[idea] Namada shielded bonds

It would be useful to have a way for interested holders of existing assets to invest in the long-term future of Namada, in a way which gives the network itself capital that it can use to build out infrastructure for users (e.g. more and better wallets, more and better shielded actions, etc. – many of the possible roadmap items are ultimately infrastructure which supports a useful product and a great experience for users). One idea I had would be for Namada to issue shielded bonds (think: bond market, not proof-of-stake), where:

  1. The network could periodically sell bonds (e.g. in an auction) for selected non-native assets,
  2. Non-native assets collected would be kept in a “foreign reserve”, which could be used for various purposes.
  3. Bonds would be tokenized and transferable within the MASP, but not transferable outside Namada.
  4. After a fixed period (e.g. 1 year, there could be multiple bond types with different periods), bonds would be redeemable for the face value of NAM.

This kind of mechanism has a few potentially compelling affordances:

  1. Non-native capital in the foreign reserves could be used to invest in the short term (e.g. in salaries for app developers, where the app developers want to be paid in USDC) in activities which will bring value to Namada in the long term (e.g. the app they develop).
  2. Some foreign reserves could also simply be kept as a buffer to give Namada a more stable economic outlook (which can be hard to find in crypto). Predictability is very helpful for planning.
  3. The bonds themselves would not generally be tradeable, since they cannot be transferred outside of Namada and Namada itself does not support any trading functionality. The bonds would be transferable in the MASP, so users could technically swap OTC, but I think we could expect trading activity to be minimal, and no public market to develop.
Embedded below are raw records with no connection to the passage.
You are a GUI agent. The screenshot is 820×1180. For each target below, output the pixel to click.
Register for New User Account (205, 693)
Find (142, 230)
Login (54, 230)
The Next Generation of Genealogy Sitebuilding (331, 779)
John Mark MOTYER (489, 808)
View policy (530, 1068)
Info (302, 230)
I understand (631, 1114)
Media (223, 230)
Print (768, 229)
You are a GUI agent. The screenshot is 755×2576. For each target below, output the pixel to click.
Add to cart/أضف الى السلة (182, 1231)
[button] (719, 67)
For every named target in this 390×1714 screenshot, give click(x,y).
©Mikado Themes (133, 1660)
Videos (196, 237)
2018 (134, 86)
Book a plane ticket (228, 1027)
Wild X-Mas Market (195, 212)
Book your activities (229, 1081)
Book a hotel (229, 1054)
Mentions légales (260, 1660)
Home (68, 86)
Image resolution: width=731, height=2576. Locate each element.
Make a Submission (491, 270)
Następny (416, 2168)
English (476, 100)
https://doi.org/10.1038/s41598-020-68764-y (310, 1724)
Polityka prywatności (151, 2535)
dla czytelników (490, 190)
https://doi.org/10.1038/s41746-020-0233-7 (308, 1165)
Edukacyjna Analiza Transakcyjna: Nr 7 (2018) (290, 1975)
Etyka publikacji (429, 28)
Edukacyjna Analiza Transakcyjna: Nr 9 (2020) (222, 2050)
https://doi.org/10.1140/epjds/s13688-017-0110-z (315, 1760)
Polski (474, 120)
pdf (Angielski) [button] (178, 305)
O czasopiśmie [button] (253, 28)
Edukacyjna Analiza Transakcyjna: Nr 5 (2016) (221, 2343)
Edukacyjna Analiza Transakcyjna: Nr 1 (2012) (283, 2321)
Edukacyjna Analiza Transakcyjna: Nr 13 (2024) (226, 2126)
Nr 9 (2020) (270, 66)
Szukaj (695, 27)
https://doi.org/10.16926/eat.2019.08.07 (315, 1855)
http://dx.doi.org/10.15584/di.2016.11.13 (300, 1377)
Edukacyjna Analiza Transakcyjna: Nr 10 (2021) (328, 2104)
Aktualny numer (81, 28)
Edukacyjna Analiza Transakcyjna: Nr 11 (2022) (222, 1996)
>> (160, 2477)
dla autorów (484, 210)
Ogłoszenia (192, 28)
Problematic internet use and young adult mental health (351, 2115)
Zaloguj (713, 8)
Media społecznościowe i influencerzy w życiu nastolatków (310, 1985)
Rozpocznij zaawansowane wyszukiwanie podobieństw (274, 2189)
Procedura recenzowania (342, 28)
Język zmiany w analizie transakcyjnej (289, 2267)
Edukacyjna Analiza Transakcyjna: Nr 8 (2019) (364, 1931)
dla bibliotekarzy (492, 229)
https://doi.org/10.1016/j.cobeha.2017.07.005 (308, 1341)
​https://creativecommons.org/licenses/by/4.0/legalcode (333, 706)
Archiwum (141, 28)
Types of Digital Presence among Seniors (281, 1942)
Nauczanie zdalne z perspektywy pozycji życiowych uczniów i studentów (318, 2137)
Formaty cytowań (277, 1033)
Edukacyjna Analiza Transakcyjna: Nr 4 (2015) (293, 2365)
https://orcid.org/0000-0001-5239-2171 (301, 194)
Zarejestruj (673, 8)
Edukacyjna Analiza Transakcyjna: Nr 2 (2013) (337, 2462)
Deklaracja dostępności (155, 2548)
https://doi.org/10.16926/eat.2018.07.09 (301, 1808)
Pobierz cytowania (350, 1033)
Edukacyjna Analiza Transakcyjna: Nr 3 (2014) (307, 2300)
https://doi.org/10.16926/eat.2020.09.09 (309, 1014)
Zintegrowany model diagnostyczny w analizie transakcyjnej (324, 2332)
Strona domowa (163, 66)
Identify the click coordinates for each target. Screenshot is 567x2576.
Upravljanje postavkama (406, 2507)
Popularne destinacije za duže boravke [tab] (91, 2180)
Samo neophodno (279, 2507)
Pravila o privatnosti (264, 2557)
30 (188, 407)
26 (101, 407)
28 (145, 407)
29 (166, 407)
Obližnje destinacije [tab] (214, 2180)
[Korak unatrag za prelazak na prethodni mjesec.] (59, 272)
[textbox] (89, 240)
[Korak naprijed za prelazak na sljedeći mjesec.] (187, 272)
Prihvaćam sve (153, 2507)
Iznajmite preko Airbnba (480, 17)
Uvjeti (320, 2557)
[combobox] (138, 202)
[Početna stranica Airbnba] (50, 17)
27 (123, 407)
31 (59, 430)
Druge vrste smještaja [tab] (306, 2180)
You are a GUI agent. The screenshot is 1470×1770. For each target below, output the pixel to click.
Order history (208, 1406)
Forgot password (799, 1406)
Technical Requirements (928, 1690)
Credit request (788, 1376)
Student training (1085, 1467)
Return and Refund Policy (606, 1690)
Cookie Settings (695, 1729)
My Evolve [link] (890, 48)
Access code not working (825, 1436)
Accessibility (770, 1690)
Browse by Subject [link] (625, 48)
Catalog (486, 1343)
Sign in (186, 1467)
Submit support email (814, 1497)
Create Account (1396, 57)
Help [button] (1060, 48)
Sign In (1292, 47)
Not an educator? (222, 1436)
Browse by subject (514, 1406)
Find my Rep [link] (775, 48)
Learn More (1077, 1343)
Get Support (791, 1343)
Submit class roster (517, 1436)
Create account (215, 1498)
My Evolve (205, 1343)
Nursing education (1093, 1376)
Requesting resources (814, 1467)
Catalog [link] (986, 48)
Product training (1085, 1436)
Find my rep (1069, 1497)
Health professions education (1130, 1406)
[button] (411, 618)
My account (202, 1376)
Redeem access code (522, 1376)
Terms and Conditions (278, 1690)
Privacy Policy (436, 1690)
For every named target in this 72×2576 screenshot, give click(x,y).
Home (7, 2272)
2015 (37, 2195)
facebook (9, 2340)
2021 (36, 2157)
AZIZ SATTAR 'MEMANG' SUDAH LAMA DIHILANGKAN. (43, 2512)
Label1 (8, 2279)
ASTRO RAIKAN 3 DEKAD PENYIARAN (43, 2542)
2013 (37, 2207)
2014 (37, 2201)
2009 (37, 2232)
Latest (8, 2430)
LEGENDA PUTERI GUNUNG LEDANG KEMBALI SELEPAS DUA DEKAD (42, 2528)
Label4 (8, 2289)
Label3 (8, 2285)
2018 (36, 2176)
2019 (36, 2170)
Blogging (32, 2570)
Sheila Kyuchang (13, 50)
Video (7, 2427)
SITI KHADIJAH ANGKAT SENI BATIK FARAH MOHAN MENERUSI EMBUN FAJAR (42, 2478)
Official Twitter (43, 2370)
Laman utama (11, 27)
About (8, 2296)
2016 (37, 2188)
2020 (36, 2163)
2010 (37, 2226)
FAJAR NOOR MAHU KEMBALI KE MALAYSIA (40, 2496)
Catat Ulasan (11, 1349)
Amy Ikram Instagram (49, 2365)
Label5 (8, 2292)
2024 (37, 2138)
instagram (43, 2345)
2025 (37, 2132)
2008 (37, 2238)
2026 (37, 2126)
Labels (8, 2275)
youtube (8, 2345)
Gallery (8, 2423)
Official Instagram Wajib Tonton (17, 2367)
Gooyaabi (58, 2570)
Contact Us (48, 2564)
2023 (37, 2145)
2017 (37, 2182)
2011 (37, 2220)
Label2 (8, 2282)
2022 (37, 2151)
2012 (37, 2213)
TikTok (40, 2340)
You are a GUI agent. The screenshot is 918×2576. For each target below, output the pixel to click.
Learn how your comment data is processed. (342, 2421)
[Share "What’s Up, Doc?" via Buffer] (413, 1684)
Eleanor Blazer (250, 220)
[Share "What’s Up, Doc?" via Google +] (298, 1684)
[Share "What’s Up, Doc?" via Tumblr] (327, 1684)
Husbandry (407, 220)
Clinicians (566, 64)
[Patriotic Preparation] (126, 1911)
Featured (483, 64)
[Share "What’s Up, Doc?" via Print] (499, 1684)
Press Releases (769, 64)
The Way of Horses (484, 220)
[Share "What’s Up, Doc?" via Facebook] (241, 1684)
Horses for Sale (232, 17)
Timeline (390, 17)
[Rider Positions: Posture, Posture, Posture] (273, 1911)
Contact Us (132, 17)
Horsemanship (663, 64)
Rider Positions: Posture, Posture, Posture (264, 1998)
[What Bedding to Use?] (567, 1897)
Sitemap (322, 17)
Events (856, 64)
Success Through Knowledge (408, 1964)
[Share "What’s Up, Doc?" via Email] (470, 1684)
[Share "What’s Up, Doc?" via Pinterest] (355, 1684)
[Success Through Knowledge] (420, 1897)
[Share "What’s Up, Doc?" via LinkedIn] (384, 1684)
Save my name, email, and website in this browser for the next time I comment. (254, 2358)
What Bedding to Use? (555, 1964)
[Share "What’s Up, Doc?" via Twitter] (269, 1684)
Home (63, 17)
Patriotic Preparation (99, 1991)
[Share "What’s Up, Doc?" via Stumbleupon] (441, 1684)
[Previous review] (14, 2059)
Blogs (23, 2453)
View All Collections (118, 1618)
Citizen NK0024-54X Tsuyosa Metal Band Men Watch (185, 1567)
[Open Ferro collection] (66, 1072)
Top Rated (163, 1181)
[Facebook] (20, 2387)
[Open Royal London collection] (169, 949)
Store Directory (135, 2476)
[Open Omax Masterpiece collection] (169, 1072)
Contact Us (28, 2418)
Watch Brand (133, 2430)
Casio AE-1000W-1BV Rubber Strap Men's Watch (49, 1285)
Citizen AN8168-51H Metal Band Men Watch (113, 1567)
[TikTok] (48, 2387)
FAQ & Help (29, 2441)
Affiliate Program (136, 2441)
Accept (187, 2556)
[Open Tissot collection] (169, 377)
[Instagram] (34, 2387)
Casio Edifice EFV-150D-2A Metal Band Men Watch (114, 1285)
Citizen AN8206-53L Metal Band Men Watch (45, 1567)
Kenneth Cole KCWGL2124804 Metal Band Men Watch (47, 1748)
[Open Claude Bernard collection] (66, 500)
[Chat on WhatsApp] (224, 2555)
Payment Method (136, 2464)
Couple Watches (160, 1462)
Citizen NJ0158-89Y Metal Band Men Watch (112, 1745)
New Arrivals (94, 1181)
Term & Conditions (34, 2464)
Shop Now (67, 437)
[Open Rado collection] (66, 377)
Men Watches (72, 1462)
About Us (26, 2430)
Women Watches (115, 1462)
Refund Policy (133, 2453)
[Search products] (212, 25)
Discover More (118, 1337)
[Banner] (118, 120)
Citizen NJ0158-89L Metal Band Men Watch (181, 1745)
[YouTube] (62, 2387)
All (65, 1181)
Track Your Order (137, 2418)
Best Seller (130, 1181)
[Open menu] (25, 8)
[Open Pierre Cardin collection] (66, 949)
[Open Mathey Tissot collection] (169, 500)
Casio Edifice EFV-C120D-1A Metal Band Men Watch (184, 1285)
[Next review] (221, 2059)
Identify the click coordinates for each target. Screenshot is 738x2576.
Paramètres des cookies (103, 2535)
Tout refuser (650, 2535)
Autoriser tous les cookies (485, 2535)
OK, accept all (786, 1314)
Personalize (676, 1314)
This makes such bonds a good candidate for PGF mechanisms which benefit from having an “illiquid version” of an asset, such as – potentially – the Donor Drop.

A likely potential concern: don’t bonds just dilute network stakeholders in the future? Indeed they do, but the immediate benefits may well be worth it if we invest the foreign reserves wisely, since doing so would make the network itself more valuable in the future.

Credit to @Gavin – we brainstormed this idea together on a call. Thoughts?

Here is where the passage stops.